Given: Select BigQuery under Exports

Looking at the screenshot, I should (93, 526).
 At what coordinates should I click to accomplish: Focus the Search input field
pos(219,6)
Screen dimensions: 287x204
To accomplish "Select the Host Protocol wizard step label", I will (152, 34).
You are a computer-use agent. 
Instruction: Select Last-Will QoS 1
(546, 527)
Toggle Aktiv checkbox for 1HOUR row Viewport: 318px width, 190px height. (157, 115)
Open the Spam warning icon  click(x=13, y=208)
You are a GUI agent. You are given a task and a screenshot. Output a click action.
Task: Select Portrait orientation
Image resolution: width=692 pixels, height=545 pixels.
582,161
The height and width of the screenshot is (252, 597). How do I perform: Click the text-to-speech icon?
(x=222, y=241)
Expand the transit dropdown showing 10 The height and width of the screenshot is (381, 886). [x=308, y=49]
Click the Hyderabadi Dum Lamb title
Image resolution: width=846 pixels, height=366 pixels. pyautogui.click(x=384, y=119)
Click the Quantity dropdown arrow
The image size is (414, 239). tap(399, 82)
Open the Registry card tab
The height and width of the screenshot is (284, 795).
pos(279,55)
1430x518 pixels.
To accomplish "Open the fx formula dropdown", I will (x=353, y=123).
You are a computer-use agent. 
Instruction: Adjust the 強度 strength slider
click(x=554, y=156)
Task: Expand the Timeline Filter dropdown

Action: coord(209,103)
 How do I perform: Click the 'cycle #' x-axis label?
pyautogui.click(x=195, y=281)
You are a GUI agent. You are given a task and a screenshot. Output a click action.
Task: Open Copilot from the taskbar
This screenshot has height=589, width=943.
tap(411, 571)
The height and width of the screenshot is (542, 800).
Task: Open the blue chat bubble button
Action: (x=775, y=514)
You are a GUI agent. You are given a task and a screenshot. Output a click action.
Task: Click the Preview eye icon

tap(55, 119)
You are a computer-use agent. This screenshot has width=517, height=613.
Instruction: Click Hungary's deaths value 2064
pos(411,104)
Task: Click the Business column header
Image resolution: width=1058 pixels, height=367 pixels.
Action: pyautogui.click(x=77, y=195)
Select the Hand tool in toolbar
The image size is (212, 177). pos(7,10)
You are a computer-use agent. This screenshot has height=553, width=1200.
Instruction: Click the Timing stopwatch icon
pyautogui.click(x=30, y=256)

TASK TO CARRY OUT ->
Search the entries above for the string "computer", and report each line where it occurs.

REPLY ->
You are a computer-use agent. 
You are a computer-use agent. 
You are a computer-use agent. This screenshot has width=517, height=613.
You are a computer-use agent. This screenshot has height=553, width=1200.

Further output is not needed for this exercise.